§ **Data under study**
········

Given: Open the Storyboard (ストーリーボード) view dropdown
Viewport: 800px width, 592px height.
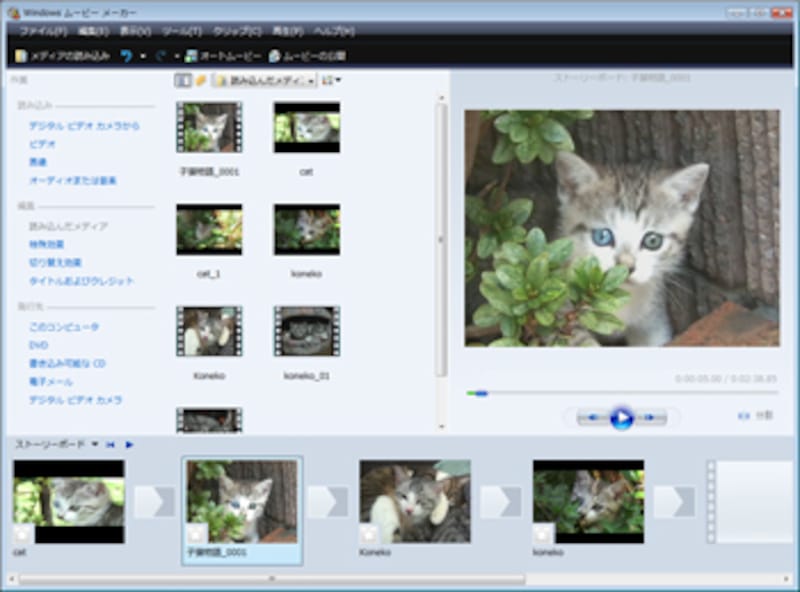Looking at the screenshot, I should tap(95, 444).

········

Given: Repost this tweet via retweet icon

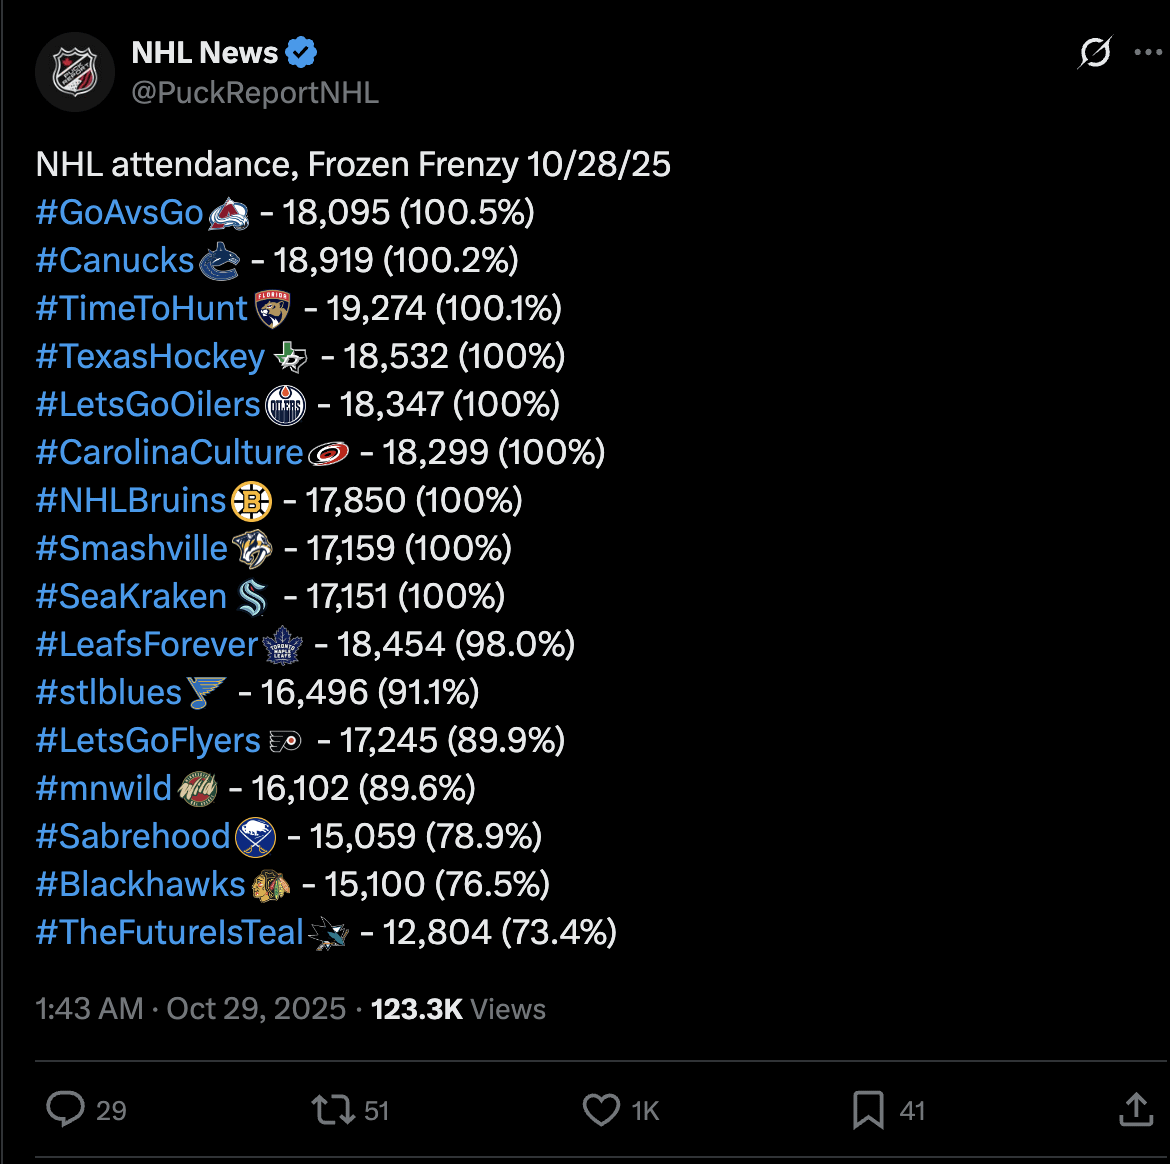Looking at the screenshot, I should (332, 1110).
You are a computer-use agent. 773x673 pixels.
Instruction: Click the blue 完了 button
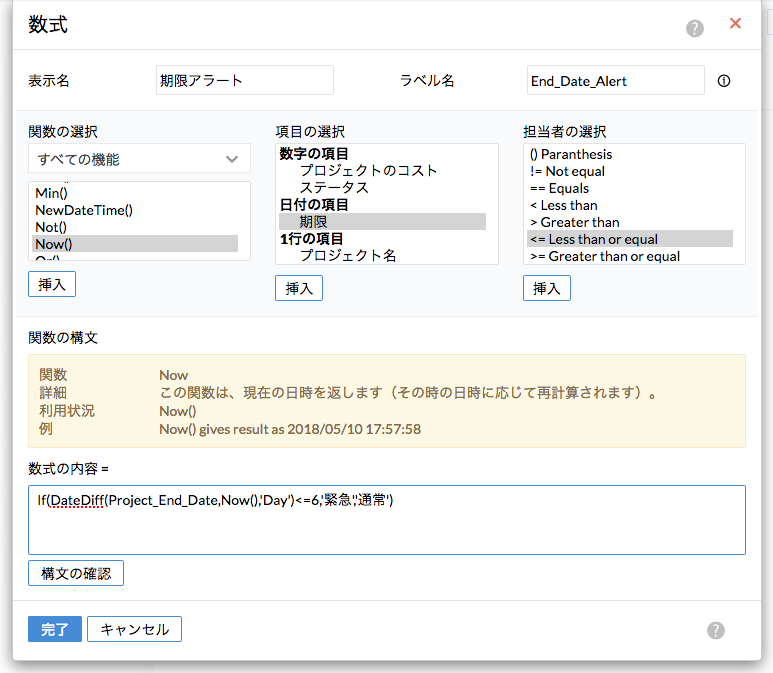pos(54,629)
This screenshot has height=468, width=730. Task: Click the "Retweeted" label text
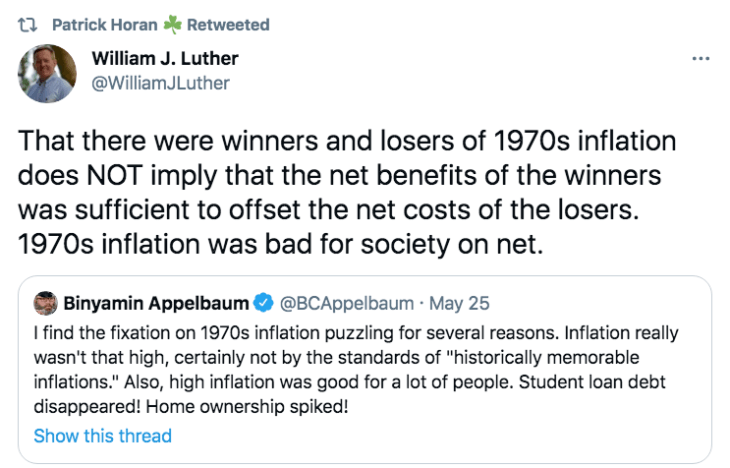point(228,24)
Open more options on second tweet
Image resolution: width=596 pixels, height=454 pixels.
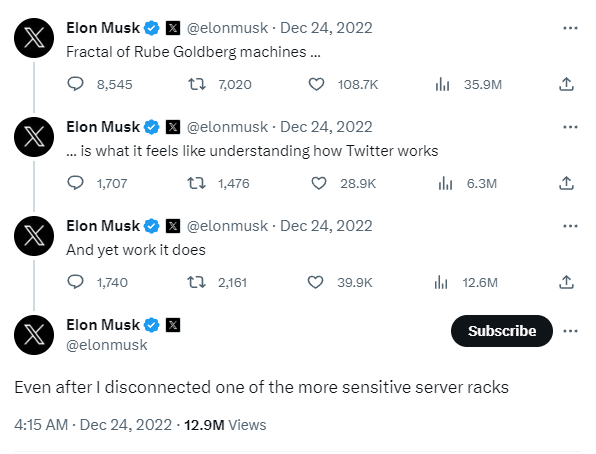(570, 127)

········

§ **Assignment**
In the listing above, which lines include the string "Open"? Return every one of them.

§ **Answer section**
Given: Open the Storyboard (ストーリーボード) view dropdown
Open more options on second tweet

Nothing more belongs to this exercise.